Sound Lounge, November 16
Don’t miss this show if it returns. It gives a too-rare chance to hear pop singer Jade MacRae reveal her potential to be the finest jazz vocalist Australia has produced.
This was the second incarnation of Bloodlines, a collaboration between MacRae, her pianist father Dave and her vocalist mother Joy Yates, accompanied by bassist Craig Scott and drummer Nic Cecire. Where the edition of two years ago concentrated on songs penned within the family, this one drew more on the standard repertoire, especially material popularised by Carmen MacRae and Sarah Vaughan.
In other words this was Jade poaching on her esteemed parents’ patch, and in the process showing that all those pesky skills and black arts – from conveying a lyric to scatting; from liquid phrasing to harmonic nous – were in place. She tore apart a sultry, blues-oozing Moanin’, and on a gorgeous Prelude to a Kiss bowed graciously to Vaughan without descending to slavish imitation.

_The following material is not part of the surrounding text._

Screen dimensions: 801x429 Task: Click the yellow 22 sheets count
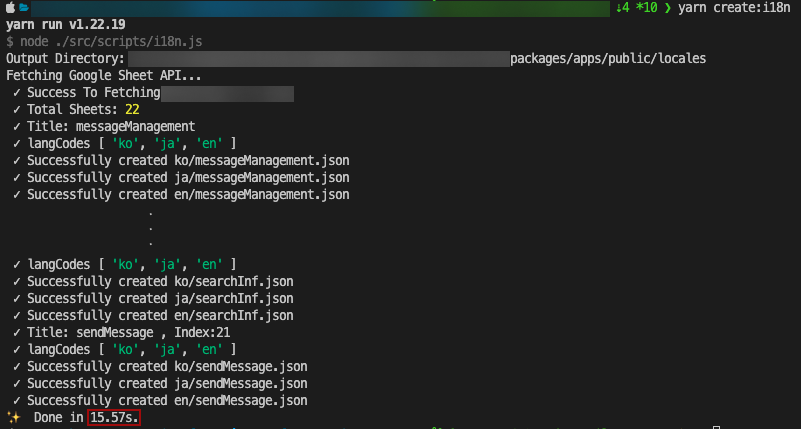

A particular highlight was Cherokee, which is a stern test of phrasing, given how the sparse melody must be floated over the hurtling pulse without losing momentum. MacRae did it brilliantly, and then flew into an exhilarating improvisation that made gravity a foreign concept.
She also relished duetting with her effortlessly expert mother, including on Doodlin’, the wicked Woman Talk and an enchanting No More Blues. Yates, meanwhile, was at her very best on Round Midnight, showing her singular ability to make a song at once breezy and intense.
It is unsurprising that Dave MacRae has a keen instinct for accompanying the two women in his life, and his solos were crammed with complex melodic knots that he magically released back into a rhythmic stream kept buoyant by Scott and Cecire.
Inevitably not all songs worked equally well. Who Knows trod water, and Jade was initially too tentative in a duet with her father on Monk’s Ruby, My Dear, but more bold scatting settled her, and she nailed the rest of it.